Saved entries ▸
+-------+
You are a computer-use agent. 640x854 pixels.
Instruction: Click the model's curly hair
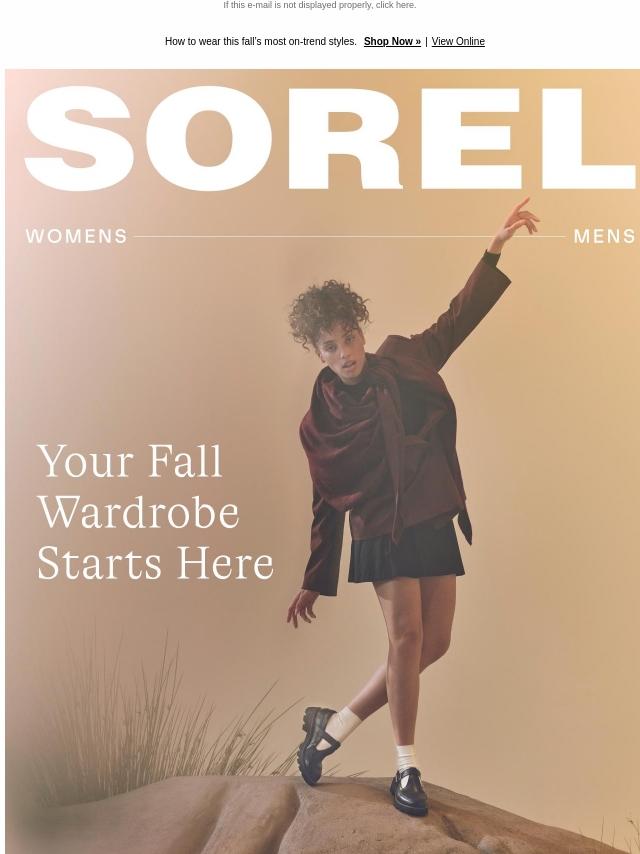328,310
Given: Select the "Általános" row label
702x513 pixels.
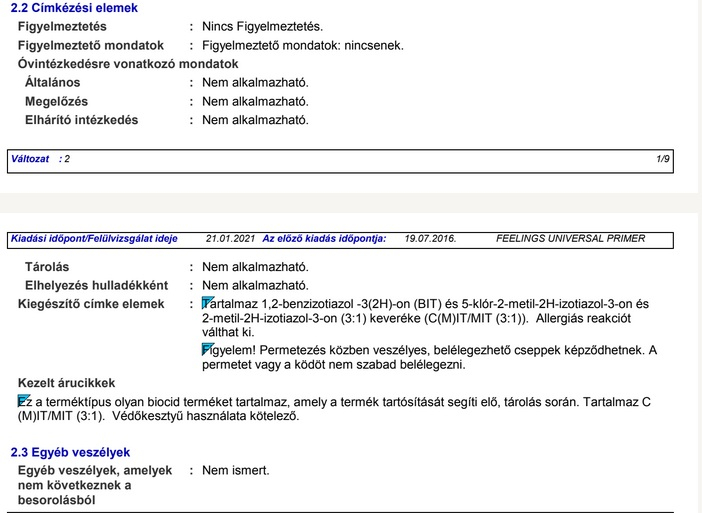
+-------+
Problem to solve ▸
The required output is the lines from the one containing "Given: Select the" through the end of the records above, reproduced exactly, with no pictures.

Your response ▸
Given: Select the "Általános" row label
702x513 pixels.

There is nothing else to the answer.